[2/3][Feat]: Offline DFlash training by h-guo18 · Pull Request #1295 · NVIDIA/Model-Optimizer

h-guo18 · 2026-04-19T21:33:31Z

What does this PR do?

Type of change: new feature

Part 2 of a 3-PR series splitting #1271:

[1/3] [1/3][Refactor]: File reorg; deprecate ParallelDraft #1296: File reorg + deprecate ParallelDraft
[2/3] this PR: Offline DFlash training (depends on [1/3][Refactor]: File reorg; deprecate ParallelDraft #1296)
[3/3] [3/3][Refactor]: Extract HFSpecDecMixin for HF spec-decoding plugins #1297: Extract HFSpecDecMixin

Changes:

Add dflash_offline flag to DFlashConfig for training from pre-computed hidden states; deletes base model layers to save memory.
Add Pydantic validators on DFlashConfig:
- _derive_dflash_offline — auto-derive dflash_offline from data_args.offline_data_path in validation context. Not user-configurable: any user-supplied value is overridden by the derived value.
- _resolve_mask_token_id — auto-detect dflash_mask_token_id from tokenizer.mask_token_id.
- _check_mask_token_id — fail fast if unset after resolution.
HFDFlashModel.modify(): select num_orig_hidden_layers when offline; pick _base_model_lm_head device when no base layers present; drop base-model layers module.
HFDFlashModel.forward(): add offline branch — consumes precomputed base_model_outputs via DFlashBaseModelOutput.from_offline_dict, and when dflash_self_logit_distillation is enabled with base_model_logits absent, recomputes logits from base_model_hidden_states via _base_model_lm_head. Raises a clear error from the non-training / pseudo_speculative_generate paths when dflash_offline=True, since base-model layers have been deleted.
DFlashBaseModelOutput dataclass in modeling_dflash.py (with from_offline_dict classmethod) to unify online/offline output shapes. aux_hidden_states is required in from_offline_dict so missing keys fail fast at the entry point rather than deeper in the forward.
examples/speculative_decoding/main.py: replace inline mask_token_id auto-detect with DFlashConfig.model_validate(dflash_cfg, context={"tokenizer": tokenizer, "data_args": data_args}).

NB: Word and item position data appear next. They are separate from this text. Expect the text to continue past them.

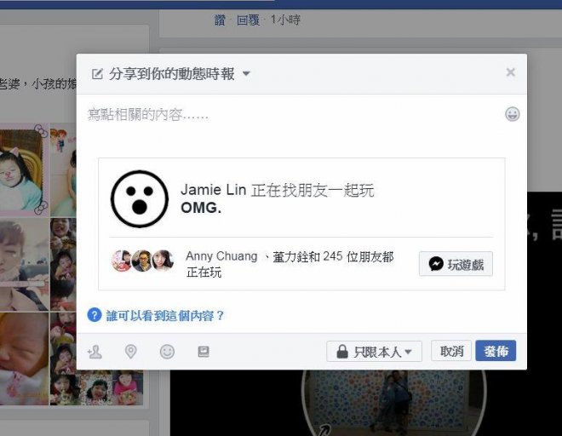The width and height of the screenshot is (562, 436).
Task: Click the blue question mark help icon
Action: 95,315
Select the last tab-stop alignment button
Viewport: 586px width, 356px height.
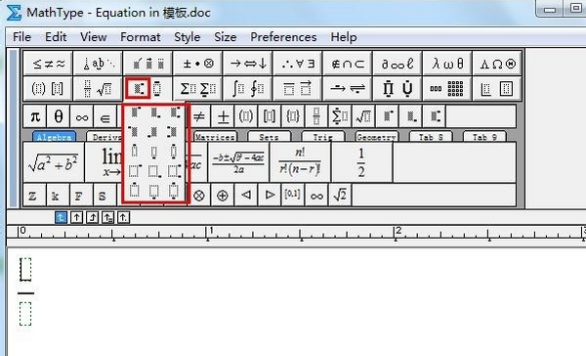coord(123,217)
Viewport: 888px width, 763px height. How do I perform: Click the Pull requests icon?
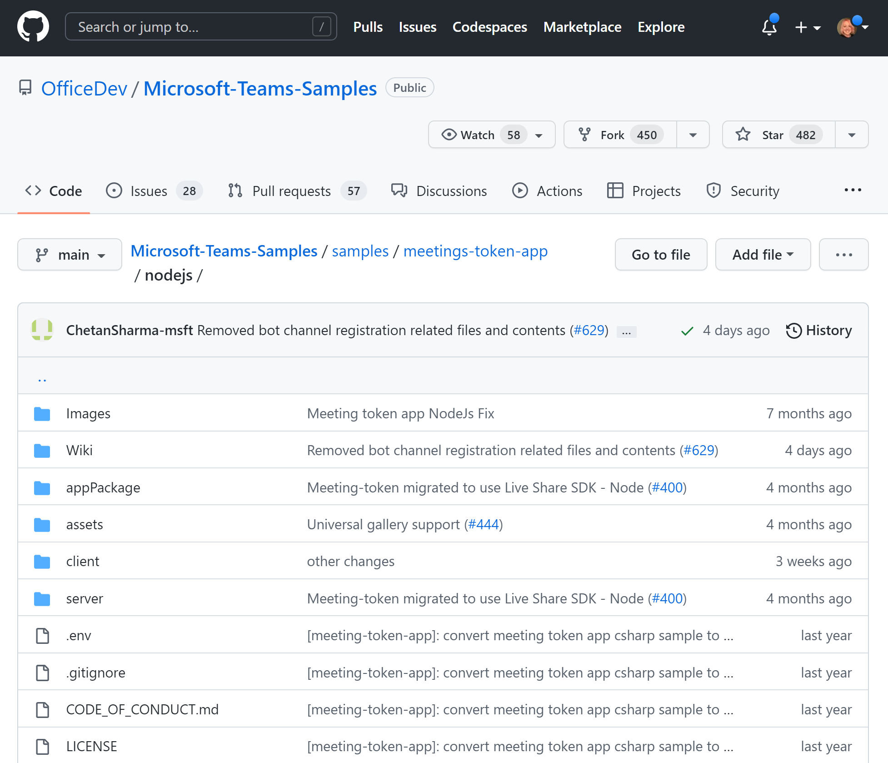click(x=235, y=191)
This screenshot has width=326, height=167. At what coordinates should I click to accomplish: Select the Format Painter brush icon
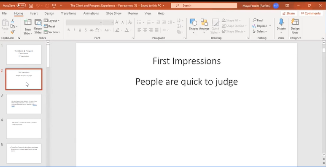13,32
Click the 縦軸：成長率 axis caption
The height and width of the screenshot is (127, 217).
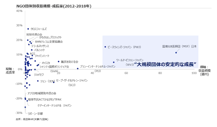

Silent bug fix — `add_generation_template` → `add_generation_prompt`

The pre-refactor compute_hidden_states_hf.py passed add_generation_template=False to tokenizer.apply_chat_template. This kwarg does not exist on HF apply_chat_template and was being silently ignored, so the intended "don't append a generation prompt" behavior was never actually applied. The new tokenize_with_loss_mask helper in examples/speculative_decoding/collect_hidden_states/common.py uses the correct add_generation_prompt=False. This is a real behavior change for anyone re-dumping hidden states: trailing generation prompts that were previously appended to the tokenized sequences will no longer be included.

Testing

New tests:
- tests/unit/torch/speculative/plugins/test_hf_dflash_offline.py — CPU unit tests for convert path (online keeps base layers, offline deletes them; num_orig_hidden_layers drives target_layer_ids in offline mode) and DFlashConfig._derive_dflash_offline validator.
- TestDFlashOfflineForwardGPU in tests/gpu/torch/speculative/plugins/test_hf_dflash.py — GPU forward smoke with precomputed base_model_outputs, plus the dflash_self_logit_distillation logit-recompute path.
training test:

Before your PR is "Ready for review"

Make sure you read and follow Contributor guidelines and your commits are signed (git commit -s -S).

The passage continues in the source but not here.